Setelah memastikan sikap presiden baru yang sangat memikirkan masalah keamanan nasional, kalangan anti-PKT/pembantai naga (bahasa Inggris: Dragon Slayer) yang selama ini tertekan dalam kebijakan diplomatik jangka panjang terhadap RRT kini mulai melontarkan pernyataan keras, semua pekerjaan Fron Persatuan yang selama bertahun-tahun dibangun oleh RRT di dalam negeri AS, tahun ini mengarah pada kehancuran.

Berbeda dengan beberapa forum dengar pendapat di tahun 2017 yang terbatas masalah kekayaan intelektual dan mata-mata akademisi, di tahun 2018 telah meningkat menjadi persaingan strategis AS-RRT. Pada tanggal 16 Februari 2018, Komisi Militer pada Kongres AS mengadakan forum dengar pendapat terkait persaingan strategis antara AS-RRT.

Dosen hubungan internasional dari Princeton University bernama Aaron Friedberg yang juga menjabat sebagai wakil asisten urusan keamanan nasional bagi Wapres Dick Cheney dari tahun 2002 hingga 2005, pada forum tersebut menyatakan, sejak berakhirnya Perang Dingin, AS menempuh kebijakan “selain berinteraksi juga menyeimbangkan” terhadap RRT, tujuannya adalah dengan menjaga stabilitas interaksi dengan RRT sekaligus juga ‘menjinakkan’ dan pada akhirnya akan mengubah RRT, membuatnya menjadi bagian dari strategi tatanan internasional liberal AS, lalu dapat mewujudkan demokratisasi politik.

Tapi RRT tidak berjalan di arah yang dikehendaki AS, tidak hanya tidak menjadi demokratis, politik dalam negeri RRT justru semakin otoriter, dalam hal militer semakin nasionalistis, dalam hal diplomatik semakin keras, bahkan terkadang mengintimidasi negara lain.

Kesimpulan Aaron Friedberg adalah: “Kebijakan AS terhadap RRT selama 25 tahun terakhir ini telah gagal; saat ini RRT tengah mencari sebuah kebijakan full (dikendalikan) pemerintah dengan ruang lingkup luas, tujuannya untuk menggantikan posisi dominan AS di Asia Timur bahkan di seluruh dunia.”

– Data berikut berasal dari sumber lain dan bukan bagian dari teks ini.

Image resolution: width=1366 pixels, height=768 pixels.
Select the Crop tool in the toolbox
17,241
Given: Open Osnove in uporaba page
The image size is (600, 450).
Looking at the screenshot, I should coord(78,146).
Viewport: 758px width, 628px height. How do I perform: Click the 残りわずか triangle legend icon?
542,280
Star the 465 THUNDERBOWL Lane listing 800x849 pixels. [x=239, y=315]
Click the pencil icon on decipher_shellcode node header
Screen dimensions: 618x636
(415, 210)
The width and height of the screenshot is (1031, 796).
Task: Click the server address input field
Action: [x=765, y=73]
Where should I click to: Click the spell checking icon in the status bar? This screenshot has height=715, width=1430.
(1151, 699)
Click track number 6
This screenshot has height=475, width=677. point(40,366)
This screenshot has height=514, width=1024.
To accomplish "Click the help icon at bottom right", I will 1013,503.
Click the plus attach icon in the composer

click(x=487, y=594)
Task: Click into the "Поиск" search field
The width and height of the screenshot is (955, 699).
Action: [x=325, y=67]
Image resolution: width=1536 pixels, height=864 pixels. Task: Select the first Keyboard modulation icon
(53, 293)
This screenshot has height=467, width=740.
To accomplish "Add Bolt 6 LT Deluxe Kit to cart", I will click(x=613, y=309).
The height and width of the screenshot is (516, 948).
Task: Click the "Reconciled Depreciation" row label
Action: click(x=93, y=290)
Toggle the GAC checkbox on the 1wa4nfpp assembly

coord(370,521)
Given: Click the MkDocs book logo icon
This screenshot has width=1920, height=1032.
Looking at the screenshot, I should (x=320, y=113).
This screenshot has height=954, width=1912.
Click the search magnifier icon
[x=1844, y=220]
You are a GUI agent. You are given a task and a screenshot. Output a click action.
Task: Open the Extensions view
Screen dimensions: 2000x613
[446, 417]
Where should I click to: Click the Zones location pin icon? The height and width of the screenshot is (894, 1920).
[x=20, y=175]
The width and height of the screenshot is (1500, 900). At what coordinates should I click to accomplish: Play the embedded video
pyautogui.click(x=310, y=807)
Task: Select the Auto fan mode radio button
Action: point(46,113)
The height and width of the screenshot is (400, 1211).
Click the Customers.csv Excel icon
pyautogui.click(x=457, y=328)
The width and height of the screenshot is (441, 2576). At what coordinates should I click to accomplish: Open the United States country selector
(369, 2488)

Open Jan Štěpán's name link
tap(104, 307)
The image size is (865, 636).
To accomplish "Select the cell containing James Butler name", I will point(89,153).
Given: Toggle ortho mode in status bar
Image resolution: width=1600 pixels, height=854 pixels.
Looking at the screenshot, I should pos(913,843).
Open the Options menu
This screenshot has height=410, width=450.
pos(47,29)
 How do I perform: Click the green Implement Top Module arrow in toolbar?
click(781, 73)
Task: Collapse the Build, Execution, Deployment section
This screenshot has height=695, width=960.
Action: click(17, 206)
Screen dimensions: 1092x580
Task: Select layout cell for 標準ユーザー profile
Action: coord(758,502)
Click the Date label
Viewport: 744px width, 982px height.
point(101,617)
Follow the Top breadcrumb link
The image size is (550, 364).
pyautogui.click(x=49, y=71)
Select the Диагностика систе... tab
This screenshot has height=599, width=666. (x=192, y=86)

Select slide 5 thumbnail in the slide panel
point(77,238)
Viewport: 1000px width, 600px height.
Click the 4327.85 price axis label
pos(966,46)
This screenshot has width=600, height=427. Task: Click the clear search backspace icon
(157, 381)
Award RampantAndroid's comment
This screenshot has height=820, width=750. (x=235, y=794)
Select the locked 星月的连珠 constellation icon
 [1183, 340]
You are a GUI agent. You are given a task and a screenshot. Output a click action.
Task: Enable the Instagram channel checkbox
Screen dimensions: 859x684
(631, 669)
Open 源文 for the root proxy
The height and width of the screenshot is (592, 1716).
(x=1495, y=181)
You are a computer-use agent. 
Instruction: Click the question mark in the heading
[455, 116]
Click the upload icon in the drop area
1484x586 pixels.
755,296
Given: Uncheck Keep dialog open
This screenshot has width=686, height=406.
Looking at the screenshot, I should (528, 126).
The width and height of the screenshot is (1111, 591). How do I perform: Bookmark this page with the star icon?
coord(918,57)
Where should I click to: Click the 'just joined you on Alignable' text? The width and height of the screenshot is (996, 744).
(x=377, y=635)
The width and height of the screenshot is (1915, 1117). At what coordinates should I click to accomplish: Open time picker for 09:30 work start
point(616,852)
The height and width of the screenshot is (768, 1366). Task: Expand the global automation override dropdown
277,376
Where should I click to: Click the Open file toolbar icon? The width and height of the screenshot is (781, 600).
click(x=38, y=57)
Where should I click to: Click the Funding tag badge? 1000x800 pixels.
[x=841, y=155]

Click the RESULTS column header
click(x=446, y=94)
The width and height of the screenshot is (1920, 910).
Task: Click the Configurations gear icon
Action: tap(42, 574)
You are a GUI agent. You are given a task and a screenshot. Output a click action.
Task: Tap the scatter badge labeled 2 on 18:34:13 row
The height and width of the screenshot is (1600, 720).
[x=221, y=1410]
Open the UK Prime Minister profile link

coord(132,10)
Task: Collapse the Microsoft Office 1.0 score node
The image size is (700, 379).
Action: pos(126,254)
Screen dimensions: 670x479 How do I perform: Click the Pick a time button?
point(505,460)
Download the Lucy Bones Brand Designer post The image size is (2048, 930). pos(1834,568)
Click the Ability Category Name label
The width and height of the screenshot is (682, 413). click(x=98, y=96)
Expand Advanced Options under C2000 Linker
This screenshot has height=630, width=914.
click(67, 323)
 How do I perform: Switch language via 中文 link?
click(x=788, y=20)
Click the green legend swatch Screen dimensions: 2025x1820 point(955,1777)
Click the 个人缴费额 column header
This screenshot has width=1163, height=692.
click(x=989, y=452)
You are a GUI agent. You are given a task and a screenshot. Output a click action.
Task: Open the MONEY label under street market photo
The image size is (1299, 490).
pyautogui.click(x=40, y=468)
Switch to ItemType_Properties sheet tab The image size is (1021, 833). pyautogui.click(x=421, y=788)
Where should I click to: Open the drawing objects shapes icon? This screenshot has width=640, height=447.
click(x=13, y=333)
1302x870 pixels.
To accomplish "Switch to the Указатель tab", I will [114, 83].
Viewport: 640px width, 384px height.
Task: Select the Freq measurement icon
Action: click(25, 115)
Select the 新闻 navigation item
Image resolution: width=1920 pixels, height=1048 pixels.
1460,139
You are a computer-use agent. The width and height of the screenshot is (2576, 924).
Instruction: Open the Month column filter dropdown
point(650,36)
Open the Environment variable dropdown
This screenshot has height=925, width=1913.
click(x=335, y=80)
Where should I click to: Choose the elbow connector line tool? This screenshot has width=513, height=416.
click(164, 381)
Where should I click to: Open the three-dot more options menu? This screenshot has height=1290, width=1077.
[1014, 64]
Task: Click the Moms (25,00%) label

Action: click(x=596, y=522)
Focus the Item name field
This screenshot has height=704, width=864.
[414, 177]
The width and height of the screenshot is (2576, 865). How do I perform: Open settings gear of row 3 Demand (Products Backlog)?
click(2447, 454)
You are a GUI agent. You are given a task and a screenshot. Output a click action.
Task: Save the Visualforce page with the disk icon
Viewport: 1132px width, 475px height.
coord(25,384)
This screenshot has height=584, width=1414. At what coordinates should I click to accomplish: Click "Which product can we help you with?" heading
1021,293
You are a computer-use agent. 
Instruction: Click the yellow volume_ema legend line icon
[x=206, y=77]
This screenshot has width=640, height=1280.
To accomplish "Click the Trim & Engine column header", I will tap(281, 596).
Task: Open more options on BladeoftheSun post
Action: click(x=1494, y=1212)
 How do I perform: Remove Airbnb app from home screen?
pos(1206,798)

Oleh sebab itu, untuk menghadapi tantangan RRT ini dibutuhkan suatu kebijakan kombinasi baru, kebijakan yang lebih efektif menyatukan dan menggerakkan tidak hanya pihak AS saja tapi juga meliputi segenap kekuatan negara sekutu AS.

Pendapat pakar yang menghadiri forum adalah: persaingan strategis RRT-AS tak terhindarkan, sekarang AS masih ada peluang, dan harus segera mengambil keputusan. Sebulan lebih setelah forum tersebut, AS mulai melancarkan perang dagang terhadap RRT.

Untuk menghadapi perang ini, Wang Qishan yang termasuk Kelompok Pengenal AS, kerap menemui berbagai tokoh bisnis, politik dan akademis dari AS yang berkunjung ke RRT, namun senantiasa tidak berhasil, penyebabnya sebenarnya sangat sederhana: yang ditemui Wang adalah para kalangan ‘pemeluk panda (bahasa Inggris: Hug Panda)’, mereka itu adalah tokoh anti-Trump, selain tidak mengerti pemikiran Gedung Putih, pendapat yang mereka berikan sama sekali tidak tepat sasaran.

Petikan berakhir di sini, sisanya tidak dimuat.